Like you said, not much in line with your concept of alien fashion queen so I'm not 100% sure what I should - can critique. You mentioned trouble with form - but I think you've got some really great form here. The size of each eye seems a bit different, but it's not that bothersome. The lines you've put through her face at times read as on top of the surface and at other times like they are indentations. In anycase, I'd like to see a little more design/role to them.
How would you like to take this further? How would you like to proceed with the mentoring? I think Dan and Henchman have disappeared, unless I hear otherwise I think it's time to start up a new one, with you included of course.
September 10th, 2008, 01:47 AM
I'm still alive!!!
Here's a quick sketch page from my little book. I've been wanting to participate in the weekly activities, so I thought I'd give the CHOW a shot.
The current topic is Scheherazade, - "Heroine and teller of the 1001 tales in the "One Thousand and One Arabian Nights""
I'll probably work out the composition and more character details tomorrow, but this was just some fun sketching on the topic :)
So yeah, feel free to give some crits and thoughts once I get a little further into it Tom :)
September 10th, 2008, 02:45 AM
Ok, stream of consciouness here. My apologies if it sounds harsh, definitely not my intent.
Costume is the best part, some really cool stuff going on - though I feel it could really tell a lot more about her background and role.
Her head is really tiny and her shoulders would still be too wide with a larger head I think. Her arms feel a bit detached as well - actually her top half feels detached from her bottom. You might use some ref from those fashion sites I sent you to get you rolling next time doodsmith.
Her pose is fine for straight concept, which honestly I think would be a good thing to stick with for a study. If you want to do more of an illustration try and insert some narrative into the pose.
I like the head on the right. Has expression and feels a bit ethnic. Tattoo's are nice too.
Uhhhhh, that's all I can think of right now. Need sleep.
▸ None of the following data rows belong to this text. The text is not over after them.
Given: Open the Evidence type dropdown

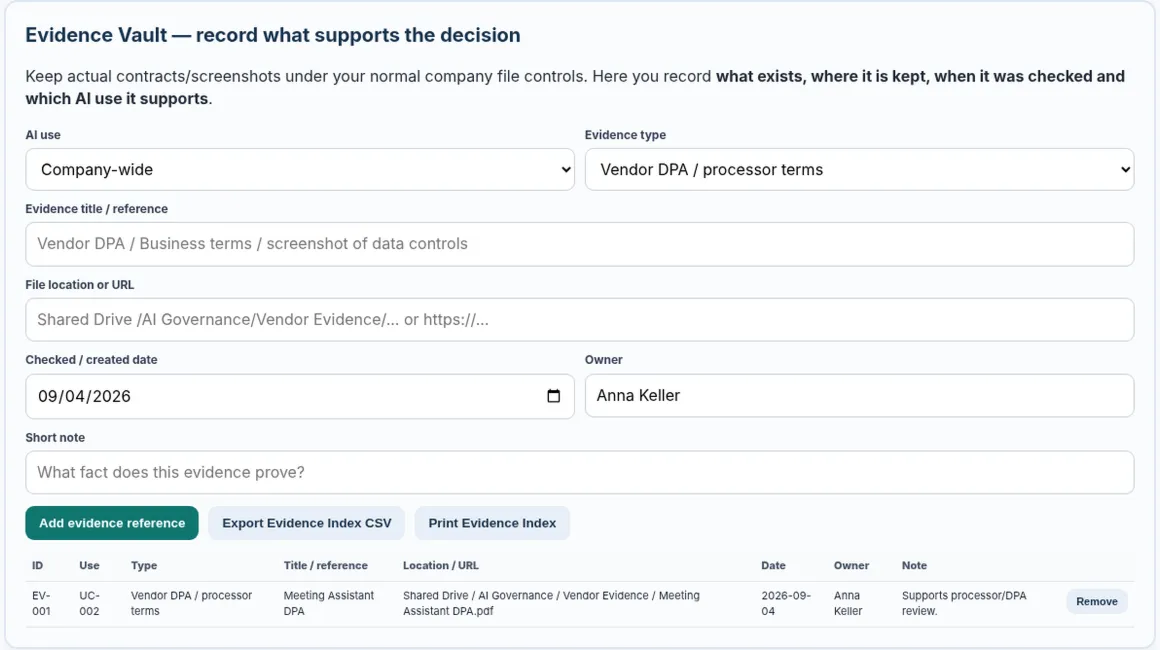Looking at the screenshot, I should (859, 169).
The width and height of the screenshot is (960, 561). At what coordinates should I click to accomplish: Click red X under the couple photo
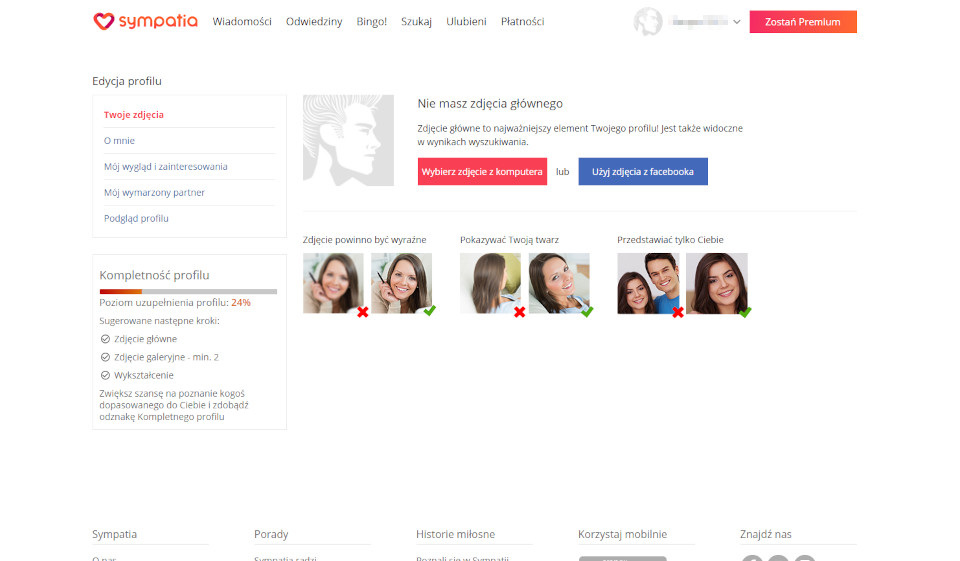[x=677, y=312]
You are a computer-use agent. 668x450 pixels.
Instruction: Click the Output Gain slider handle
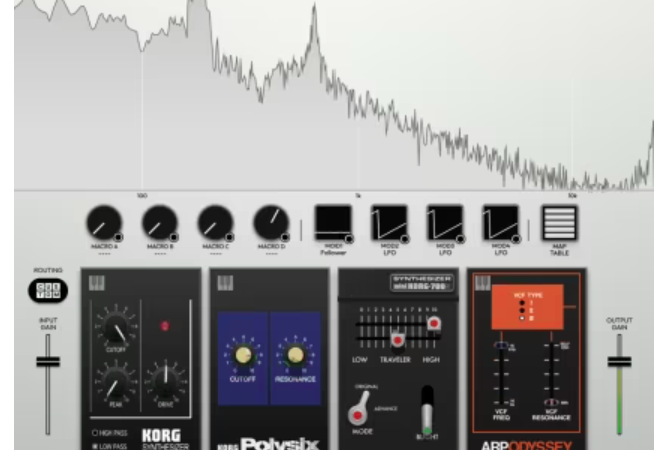619,362
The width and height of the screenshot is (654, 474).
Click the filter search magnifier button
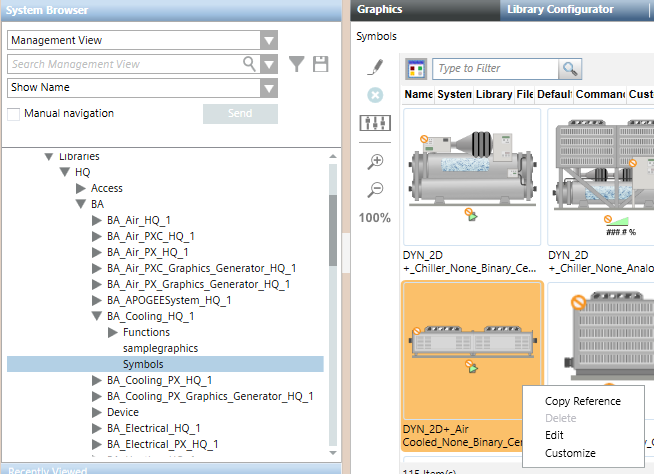pyautogui.click(x=570, y=69)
September 10th, 2008, 05:44 AM
Hi Tom! :D I´m happy to see you!
Im sorry about that image. I see several mistakes in it, and I cant remember what I wanted you to critisise. I´d prefer to just leave it. I don´t want anything to do with it anymore^^. Its oooglie. Thank you for the comments though, and I´ll make sure to keep them in mind next time :D
I think starting anew would be a good thing. Feels like we´ve kinda slowed down too much in here. If you started a new one I´d be thrilled and honored to be a part of it. Having you as a mentor has been extremely inspiring and I´ve learned so much! I thank you from the bottom of my heart ^^
And I was hired by a game development studio. yay ^^ Can´t say which one yet though, as I´m under an NDA. Been buzy these last months working for them, which is the prime reason I´ve been very inactive on this forum. But no matter how much work I´ve got on my hands, I will always take the time for assigments and beeing mentored.
October 22nd, 2008, 03:25 AM
Okaaaaaaay, Imma start up a new 'episode' then. I think you are both very busy kicking ass at your new jobs right? If you can seriously make the time to do weekly exercise let me know in the next day or two.
Hope I was of some help :)
October 26th, 2008, 02:45 AM
Are you starting a new thread/mentoring session? I learned of a technique where a tonal painting is made and then through use of Color layers, a b&w image can be painted. I can't seem to make it work. I'm weak in a lot of areas, but applying color seems to be my worst enemy. My favorite type of cake is rum.